# INPUT:
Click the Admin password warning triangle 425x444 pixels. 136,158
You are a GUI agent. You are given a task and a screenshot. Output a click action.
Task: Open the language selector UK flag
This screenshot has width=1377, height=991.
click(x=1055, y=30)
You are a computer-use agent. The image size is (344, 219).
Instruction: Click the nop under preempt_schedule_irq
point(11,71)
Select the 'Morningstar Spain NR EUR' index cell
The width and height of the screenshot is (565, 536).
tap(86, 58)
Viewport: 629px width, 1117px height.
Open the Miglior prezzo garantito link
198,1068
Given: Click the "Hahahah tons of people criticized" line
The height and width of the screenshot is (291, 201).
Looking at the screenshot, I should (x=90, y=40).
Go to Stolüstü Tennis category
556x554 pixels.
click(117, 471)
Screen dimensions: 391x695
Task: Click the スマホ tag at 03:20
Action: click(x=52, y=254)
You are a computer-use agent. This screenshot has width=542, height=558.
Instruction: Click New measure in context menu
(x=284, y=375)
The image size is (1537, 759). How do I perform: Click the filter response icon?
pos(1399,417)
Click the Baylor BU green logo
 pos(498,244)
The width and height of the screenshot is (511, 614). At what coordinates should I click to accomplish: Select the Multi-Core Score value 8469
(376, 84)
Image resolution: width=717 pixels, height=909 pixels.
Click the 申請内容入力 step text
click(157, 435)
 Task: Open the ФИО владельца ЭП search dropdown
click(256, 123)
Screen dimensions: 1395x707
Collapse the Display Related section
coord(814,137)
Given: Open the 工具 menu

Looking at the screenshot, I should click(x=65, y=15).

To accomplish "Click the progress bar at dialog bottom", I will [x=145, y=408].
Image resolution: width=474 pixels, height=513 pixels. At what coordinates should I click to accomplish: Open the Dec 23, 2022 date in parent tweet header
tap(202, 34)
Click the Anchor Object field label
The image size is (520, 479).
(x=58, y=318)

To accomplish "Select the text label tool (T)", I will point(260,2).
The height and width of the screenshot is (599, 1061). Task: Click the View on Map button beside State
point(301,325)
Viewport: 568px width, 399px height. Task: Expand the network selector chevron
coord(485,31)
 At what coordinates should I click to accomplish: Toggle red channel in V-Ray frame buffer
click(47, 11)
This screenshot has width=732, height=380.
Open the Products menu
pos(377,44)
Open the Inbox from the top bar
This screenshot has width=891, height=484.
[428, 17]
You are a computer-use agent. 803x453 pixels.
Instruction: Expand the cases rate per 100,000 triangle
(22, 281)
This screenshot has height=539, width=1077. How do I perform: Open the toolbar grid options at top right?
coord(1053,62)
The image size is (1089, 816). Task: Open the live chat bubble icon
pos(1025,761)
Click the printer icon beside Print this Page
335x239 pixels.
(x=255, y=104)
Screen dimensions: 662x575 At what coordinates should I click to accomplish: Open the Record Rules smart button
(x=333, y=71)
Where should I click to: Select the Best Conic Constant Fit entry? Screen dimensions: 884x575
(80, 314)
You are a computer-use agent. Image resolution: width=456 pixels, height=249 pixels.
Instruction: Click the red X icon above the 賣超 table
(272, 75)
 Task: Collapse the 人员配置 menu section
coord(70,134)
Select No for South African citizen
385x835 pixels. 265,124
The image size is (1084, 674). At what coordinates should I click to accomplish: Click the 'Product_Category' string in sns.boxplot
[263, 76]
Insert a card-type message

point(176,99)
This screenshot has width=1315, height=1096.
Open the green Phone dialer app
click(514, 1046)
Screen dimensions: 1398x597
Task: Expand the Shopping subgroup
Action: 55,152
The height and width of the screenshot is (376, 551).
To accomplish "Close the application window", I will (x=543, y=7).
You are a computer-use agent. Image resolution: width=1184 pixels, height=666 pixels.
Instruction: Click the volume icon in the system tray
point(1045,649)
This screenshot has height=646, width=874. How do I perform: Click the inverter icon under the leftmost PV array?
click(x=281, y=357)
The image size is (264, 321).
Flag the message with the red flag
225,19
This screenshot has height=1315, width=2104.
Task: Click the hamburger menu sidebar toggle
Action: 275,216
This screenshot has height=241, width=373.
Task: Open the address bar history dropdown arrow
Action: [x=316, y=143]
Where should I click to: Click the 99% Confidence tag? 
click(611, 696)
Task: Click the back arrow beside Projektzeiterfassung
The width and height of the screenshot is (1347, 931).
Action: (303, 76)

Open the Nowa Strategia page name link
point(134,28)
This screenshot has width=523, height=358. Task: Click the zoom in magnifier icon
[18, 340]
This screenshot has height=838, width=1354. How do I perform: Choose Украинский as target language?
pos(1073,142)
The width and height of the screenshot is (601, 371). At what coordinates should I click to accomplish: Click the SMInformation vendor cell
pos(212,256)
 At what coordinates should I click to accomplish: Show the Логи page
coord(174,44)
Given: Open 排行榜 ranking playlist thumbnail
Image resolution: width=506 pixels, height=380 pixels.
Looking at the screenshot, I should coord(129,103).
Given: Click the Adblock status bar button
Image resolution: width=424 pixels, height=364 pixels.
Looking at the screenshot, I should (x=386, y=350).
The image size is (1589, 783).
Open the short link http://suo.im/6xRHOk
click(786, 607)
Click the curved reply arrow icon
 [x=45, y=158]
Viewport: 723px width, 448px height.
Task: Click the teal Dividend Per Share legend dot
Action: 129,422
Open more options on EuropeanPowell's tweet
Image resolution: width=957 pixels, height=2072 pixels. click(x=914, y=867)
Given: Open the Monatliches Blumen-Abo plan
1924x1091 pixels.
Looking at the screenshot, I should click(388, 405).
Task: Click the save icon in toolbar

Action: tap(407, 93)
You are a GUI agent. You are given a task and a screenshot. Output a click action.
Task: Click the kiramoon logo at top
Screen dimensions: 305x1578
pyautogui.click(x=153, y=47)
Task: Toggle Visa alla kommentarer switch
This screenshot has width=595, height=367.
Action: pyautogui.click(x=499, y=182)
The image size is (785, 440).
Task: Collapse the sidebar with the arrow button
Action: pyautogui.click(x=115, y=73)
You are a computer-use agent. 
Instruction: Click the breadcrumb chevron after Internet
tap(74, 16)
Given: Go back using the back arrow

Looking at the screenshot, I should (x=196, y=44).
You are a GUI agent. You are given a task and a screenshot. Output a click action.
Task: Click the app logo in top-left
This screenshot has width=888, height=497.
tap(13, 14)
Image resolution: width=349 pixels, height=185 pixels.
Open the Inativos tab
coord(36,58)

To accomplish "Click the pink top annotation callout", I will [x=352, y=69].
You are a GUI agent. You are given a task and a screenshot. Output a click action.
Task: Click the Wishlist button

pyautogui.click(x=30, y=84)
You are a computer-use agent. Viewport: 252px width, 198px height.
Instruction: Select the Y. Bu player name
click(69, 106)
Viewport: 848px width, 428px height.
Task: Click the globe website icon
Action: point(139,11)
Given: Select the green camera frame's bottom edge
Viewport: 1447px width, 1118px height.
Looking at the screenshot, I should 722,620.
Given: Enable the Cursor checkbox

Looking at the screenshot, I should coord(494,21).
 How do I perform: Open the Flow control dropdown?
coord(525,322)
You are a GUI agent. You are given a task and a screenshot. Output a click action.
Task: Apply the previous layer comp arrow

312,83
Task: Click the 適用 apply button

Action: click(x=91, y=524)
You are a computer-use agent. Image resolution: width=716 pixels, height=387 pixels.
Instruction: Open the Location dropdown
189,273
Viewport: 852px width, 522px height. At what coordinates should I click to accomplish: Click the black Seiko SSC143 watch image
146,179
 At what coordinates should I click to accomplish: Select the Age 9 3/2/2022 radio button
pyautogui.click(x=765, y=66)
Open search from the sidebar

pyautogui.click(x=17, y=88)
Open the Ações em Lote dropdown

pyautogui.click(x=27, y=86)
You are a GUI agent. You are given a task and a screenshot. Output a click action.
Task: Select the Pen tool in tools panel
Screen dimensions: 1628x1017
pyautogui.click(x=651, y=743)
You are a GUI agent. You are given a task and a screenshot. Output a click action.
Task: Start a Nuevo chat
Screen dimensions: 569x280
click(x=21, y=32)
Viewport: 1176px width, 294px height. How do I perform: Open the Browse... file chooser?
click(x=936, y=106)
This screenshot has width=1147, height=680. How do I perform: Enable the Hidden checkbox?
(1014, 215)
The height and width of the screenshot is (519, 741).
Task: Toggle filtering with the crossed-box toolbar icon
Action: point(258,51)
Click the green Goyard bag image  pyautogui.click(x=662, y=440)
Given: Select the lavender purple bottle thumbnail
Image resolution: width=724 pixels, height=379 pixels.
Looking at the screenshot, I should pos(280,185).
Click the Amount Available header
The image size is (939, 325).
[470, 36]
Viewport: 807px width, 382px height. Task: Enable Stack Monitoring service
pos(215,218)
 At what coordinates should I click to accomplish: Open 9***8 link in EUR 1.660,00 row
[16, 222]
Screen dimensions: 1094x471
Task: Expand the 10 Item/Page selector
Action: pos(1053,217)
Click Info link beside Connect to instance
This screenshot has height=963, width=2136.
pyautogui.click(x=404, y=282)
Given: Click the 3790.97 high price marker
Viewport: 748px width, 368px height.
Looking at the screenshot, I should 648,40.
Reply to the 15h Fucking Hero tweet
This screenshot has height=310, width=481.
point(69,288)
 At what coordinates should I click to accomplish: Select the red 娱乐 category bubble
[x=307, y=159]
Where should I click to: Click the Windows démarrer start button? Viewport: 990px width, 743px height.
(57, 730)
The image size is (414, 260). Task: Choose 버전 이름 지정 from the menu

# PROBLEM TO WORK ON:
Arrange the lines of the listing above, from the line with "Image resolution: width=717" to the line with "385x835 pixels. 265,124", as a Markdown table with the columns Row and Line. Number each row and leave out blank lines.

# TASK SOLUTION:
| Row | Line |
|---|---|
| 1 | Image resolution: width=717 pixels, height=909 pixels. |
| 2 | Click the 申請内容入力 step text |
| 3 | click(157, 435) |
| 4 |  Task: Open the ФИО владельца ЭП search dropdown |
| 5 | click(256, 123) |
| 6 | Screen dimensions: 1395x707 |
| 7 | Collapse the Display Related section |
| 8 | coord(814,137) |
| 9 | Given: Open the 工具 menu |
| 10 | Looking at the screenshot, I should click(x=65, y=15). |
| 11 | To accomplish "Click the progress bar at dialog bottom", I will [x=145, y=408]. |
| 12 | Image resolution: width=474 pixels, height=513 pixels. At what coordinates should I click to accomplish: Open the Dec 23, 2022 date in parent tweet header |
| 13 | tap(202, 34) |
| 14 | Click the Anchor Object field label |
| 15 | The image size is (520, 479). |
| 16 | (x=58, y=318) |
| 17 | To accomplish "Select the text label tool (T)", I will point(260,2). |
| 18 | The height and width of the screenshot is (599, 1061). Task: Click the View on Map button beside State |
| 19 | point(301,325) |
| 20 | Viewport: 568px width, 399px height. Task: Expand the network selector chevron |
| 21 | coord(485,31) |
| 22 |  At what coordinates should I click to accomplish: Toggle red channel in V-Ray frame buffer |
| 23 | click(47, 11) |
| 24 | This screenshot has width=732, height=380. |
| 25 | Open the Products menu |
| 26 | pos(377,44) |
| 27 | Open the Inbox from the top bar |
| 28 | This screenshot has width=891, height=484. |
| 29 | [428, 17] |
| 30 | You are a computer-use agent. 803x453 pixels. |
| 31 | Instruction: Expand the cases rate per 100,000 triangle |
| 32 | (22, 281) |
| 33 | This screenshot has height=539, width=1077. How do I perform: Open the toolbar grid options at top right? |
| 34 | coord(1053,62) |
| 35 | The image size is (1089, 816). Task: Open the live chat bubble icon |
| 36 | pos(1025,761) |
| 37 | Click the printer icon beside Print this Page |
| 38 | 335x239 pixels. |
| 39 | (x=255, y=104) |
| 40 | Screen dimensions: 662x575 At what coordinates should I click to accomplish: Open the Record Rules smart button |
| 41 | (x=333, y=71) |
| 42 | Where should I click to: Select the Best Conic Constant Fit entry? Screen dimensions: 884x575 |
| 43 | (80, 314) |
| 44 | You are a computer-use agent. Image resolution: width=456 pixels, height=249 pixels. |
| 45 | Instruction: Click the red X icon above the 賣超 table |
| 46 | (272, 75) |
| 47 |  Task: Collapse the 人员配置 menu section |
| 48 | coord(70,134) |
| 49 | Select No for South African citizen |
| 50 | 385x835 pixels. 265,124 |